Paramount Pictures presented various upcoming films at this year’s CinemaCon, which has film studios promote their new movies to theater owners, as discussion over a possible home viewing system continues.
Paramount Pictures’ upcoming films which were seen at CinemaCon in Las Vegas included the remake of the classic 1950s film “Ben-Hur,” a “Teenage Mutant Ninja Turtles” sequel, and a film version of “Baywatch.” The first two are set to debut this summer and “Baywatch” will come out in 2017.
Others that will present at CinemaCon include Warner Bros. and Sony.
As the event continues, one possible innovation that seems to be on the minds of both theater owners and those at the studios is an initiative called the Screening Room, which includes Sean Parker of Napster and Prem Akkaraju. The idea is that moviegoers would pay $50 a movie to watch new films at home. (Users would also pay $150 for a box for their TVs.) Studios and theater owners would receive a share of the profits.
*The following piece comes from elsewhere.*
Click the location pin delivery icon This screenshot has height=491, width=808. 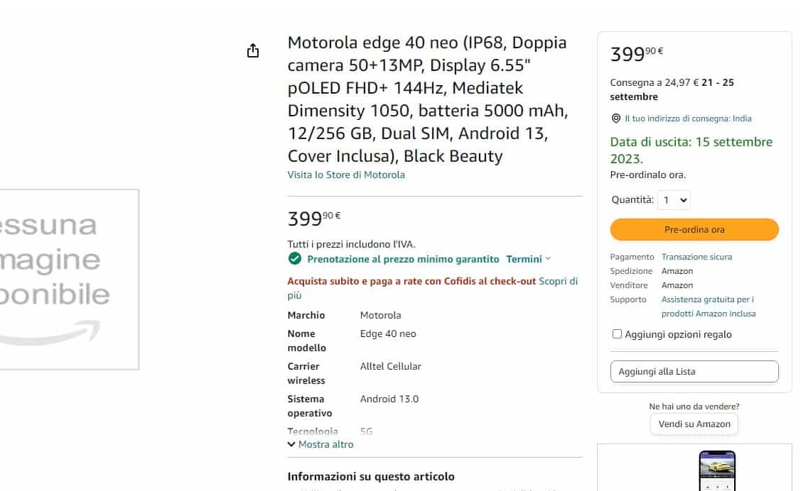615,118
Some surmised that “Star Wars: The Force Awakens” director J.J. Abrams was discussing this idea during his acceptance speech for the showman of the year prize at CinemaCon.
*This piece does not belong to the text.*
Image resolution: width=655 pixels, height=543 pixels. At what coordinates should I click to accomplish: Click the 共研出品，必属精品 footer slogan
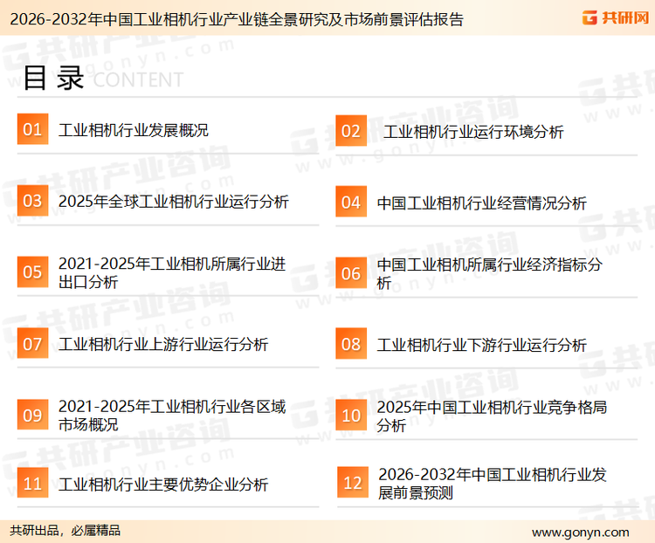(x=66, y=531)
“Much has been said of other technologies that threaten the theater experience – and of course I am no expert, and I’m open to all points of view and good ideas to keep theaters thriving,” Mr. Abrams said during his speech, according to TheWrap. “But we need to do everything we can in this age of piracy digital technology and disruption to be thoughtful partners in the evolution of this medium. We have to adapt. It’s going to be required of all of us. We need to meet that challenge with excitement and create solutions and not fear. But in my view, it’s simple: There is nothing better than going to the movies and there never will be.”
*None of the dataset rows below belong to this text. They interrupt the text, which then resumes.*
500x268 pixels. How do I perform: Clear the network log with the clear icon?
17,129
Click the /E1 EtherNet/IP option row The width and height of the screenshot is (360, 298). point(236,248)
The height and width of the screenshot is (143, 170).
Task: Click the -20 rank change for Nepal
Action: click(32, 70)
John Fithian, National Association of Theatre Owners CEO and president, shared his thoughts on the Screening Room with Variety. (CinemaCon is the convention of the National Association of Theatre Owners.)
“Our membership understands that we have to be sophisticated about business models,” Mr. Fithian said. “But we have to work together, studios and exhibitors, to find ways to evolve and grow the pie. Those ideas won’t come from third parties. They will come from within the industry.”